Puppets and squeeze toys may ease IV fear for young cancer patients

NCT ID NCT07493018

First seen Jun 25, 2026 · Last updated Jun 27, 2026 · Updated 1 time

Summary

This study tests whether using a hand puppet or a squeeze toy can reduce fear and emotional distress in children aged 6-10 with blood cancer or other cancers when they get an IV. Ninety children will be randomly assigned to one of three groups: hand puppet, squeeze toy, or standard care. Researchers will measure fear, emotional expression, how long the procedure takes, and whether the IV is placed on the first try.

What this could mean

Our plain-language read of the trial. This is informational only — not medical advice or a prediction.

Active substance

hand puppet and squeeze toy

What this could lead to

If it works, this could give hospitals a simple, drug-free way to help children with cancer feel less scared during IV placements.

What could go wrong

This is a small, early-stage trial with only 90 children, so results may not apply to all kids.
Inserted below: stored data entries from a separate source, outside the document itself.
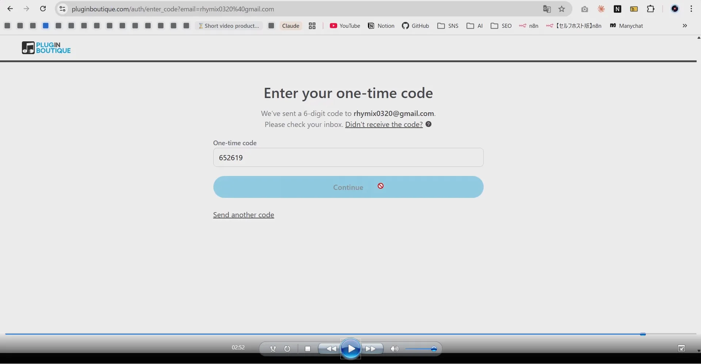Open the SNS bookmarks folder
This screenshot has height=364, width=701.
448,26
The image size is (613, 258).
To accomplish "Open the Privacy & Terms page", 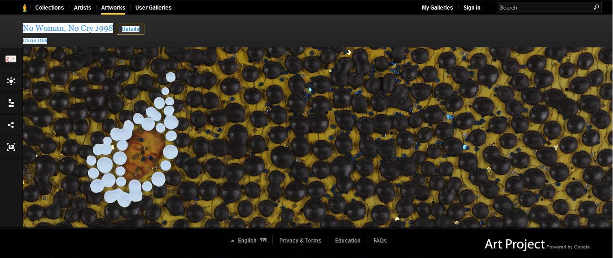I will point(300,241).
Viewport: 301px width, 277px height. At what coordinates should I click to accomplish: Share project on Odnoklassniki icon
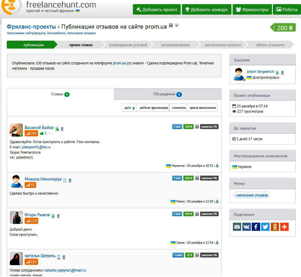coord(275,227)
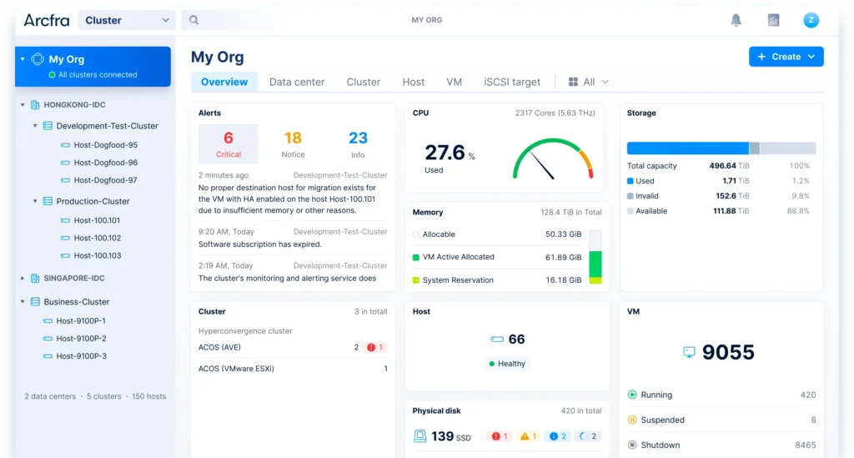This screenshot has width=854, height=458.
Task: Click the search magnifier icon
Action: pyautogui.click(x=194, y=20)
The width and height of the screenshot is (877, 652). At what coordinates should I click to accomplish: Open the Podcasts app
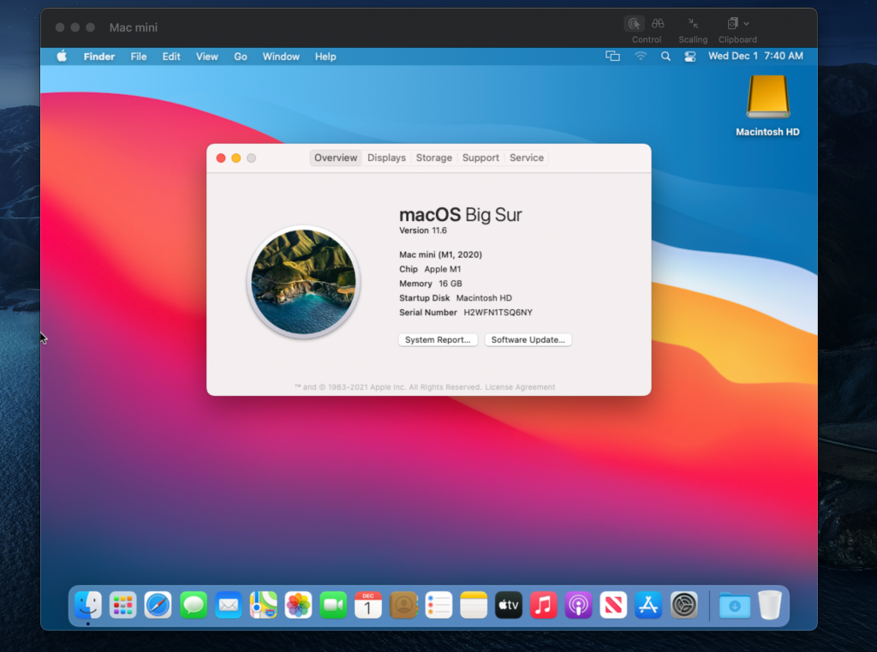tap(578, 605)
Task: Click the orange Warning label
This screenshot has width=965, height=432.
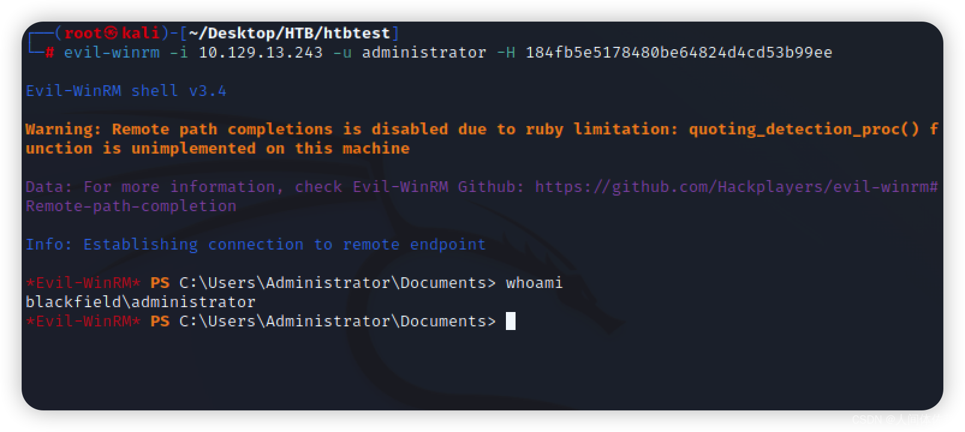Action: (59, 129)
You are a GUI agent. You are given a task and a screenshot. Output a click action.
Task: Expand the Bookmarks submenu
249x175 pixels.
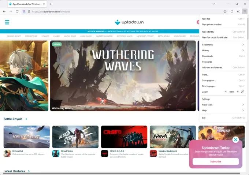pos(223,45)
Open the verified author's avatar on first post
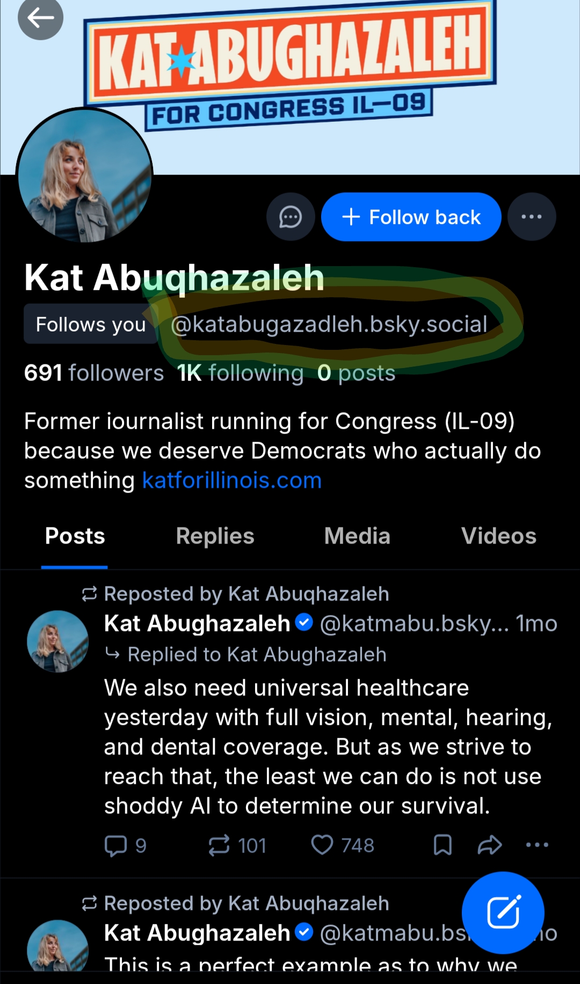 point(57,641)
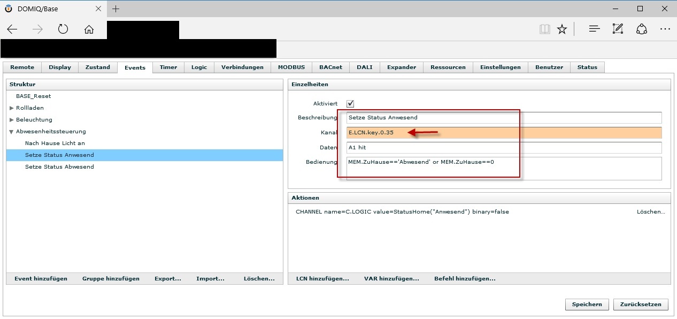Viewport: 677px width, 319px height.
Task: Click Löschen... next to the CHANNEL action
Action: [650, 212]
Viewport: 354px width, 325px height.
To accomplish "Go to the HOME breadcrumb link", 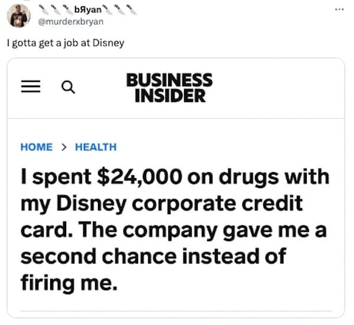I will 36,147.
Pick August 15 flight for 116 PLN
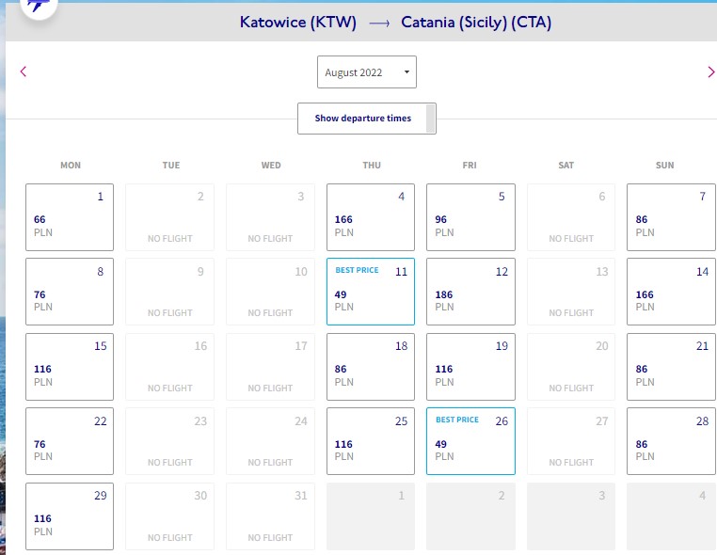 (70, 367)
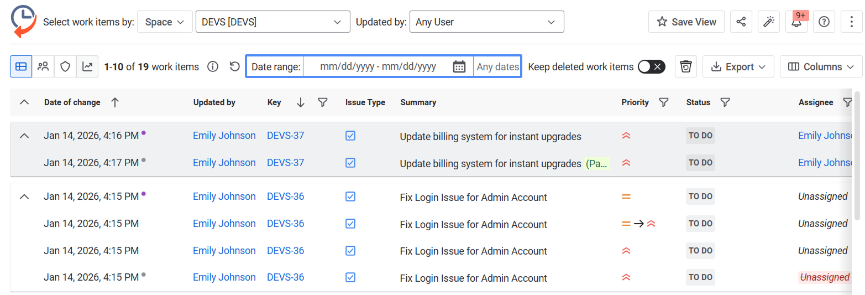
Task: Click the Save View button
Action: (x=686, y=22)
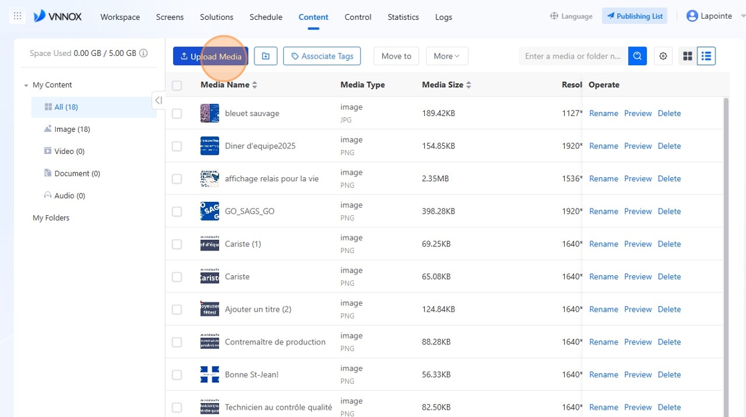
Task: Open the app grid launcher icon
Action: (x=17, y=16)
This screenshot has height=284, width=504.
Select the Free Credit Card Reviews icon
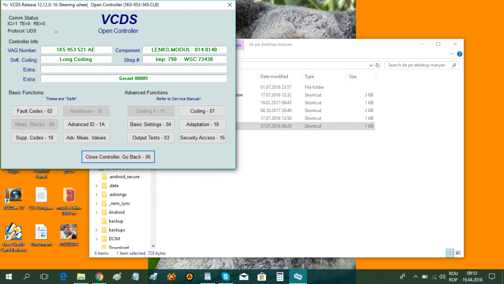click(13, 233)
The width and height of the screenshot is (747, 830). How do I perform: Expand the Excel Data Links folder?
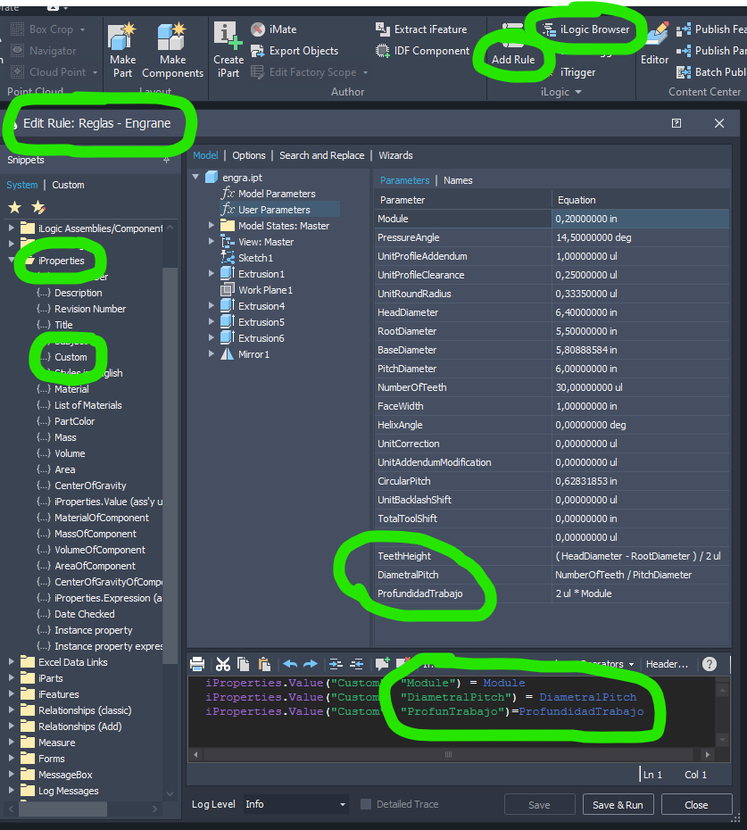tap(12, 662)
The techniques might not reduce fear or improve procedure success significantly.

Disclaimer Read more

This is a summary of the original study . Summaries may miss details or leave out important information. Before applying or accepting participation, make sure you have read and understood the full study. Curemydisease.com takes no responsibility whatsoever for anything missed, misunderstood, or acted upon as a result of our summary — we know it does not capture everything.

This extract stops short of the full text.